Search code examples
hadoopjdbchiveemrapache-drill

Connect to Hive on EMR using Apache Drill Embedded


I am trying to experiment on Apache Drill 1.4 in Embedded mode and trying to connect to Hive running on EMR - Drill is running on server outside EMR.

I have some basic questions that I want to get clarified and some configuration issues to be fixed.

Here is what I have so far -

Running AWS EMR cluster.
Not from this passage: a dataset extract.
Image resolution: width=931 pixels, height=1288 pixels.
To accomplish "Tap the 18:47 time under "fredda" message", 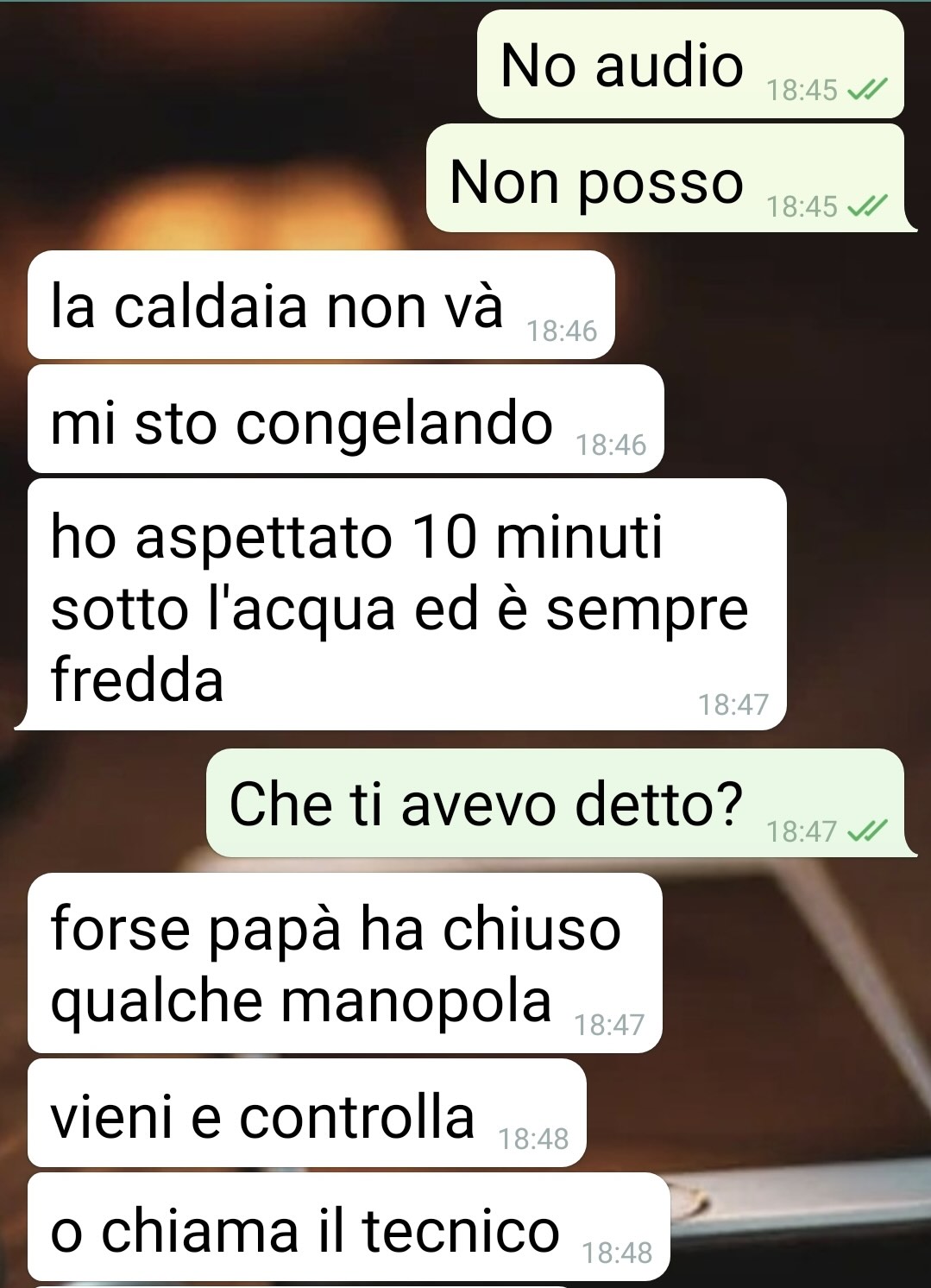I will coord(733,704).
Running Drill Embedded server.

According to the documentation on configuring storage plugin for Hive, https://drill.apache.org/docs/hive-storage-plugin/ , I am getting confused on whether or not to use Remote Metastore or Embedded Metastore. What is the difference?
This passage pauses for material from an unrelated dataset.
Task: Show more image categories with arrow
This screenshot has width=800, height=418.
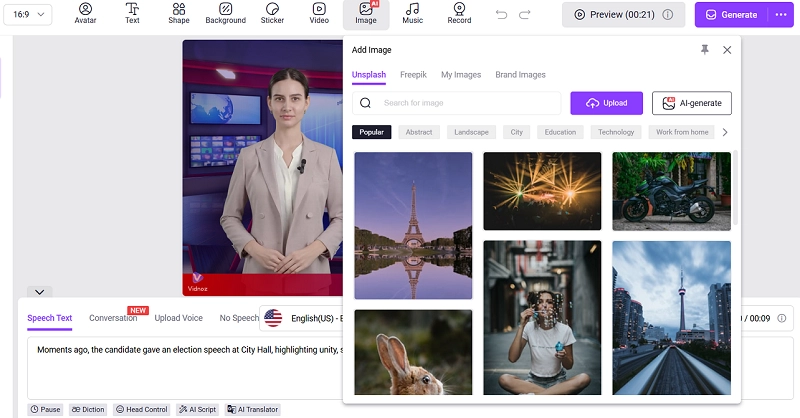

Next, my EMR cluster is running and here is what hive-site.xml looks like -

<property>
  <name>hive.metastore.uris</name>
  <value>thrift://ec2-XX-XX-XX-XX.compute-1.amazonaws.com:9083</value>
  <description>JDBC connect string for a JDBC metastore</description>
</property>

<property>
    <name>javax.jdo.option.ConnectionURL</name>
    <value>jdbc:mysql://ec2-XX-XX-XX-XX.compute-1.amazonaws.com:3306/hive?createDatabaseIfNotExist=true</value>
    <description>username to use against metastore database</description>
</property>

There are other properties defined like MySQL username and password etc. but I guess these are important here.

Which one should I use to connect to Hive? I have tried to put both these in the storage plugin but Drill doesnt take it.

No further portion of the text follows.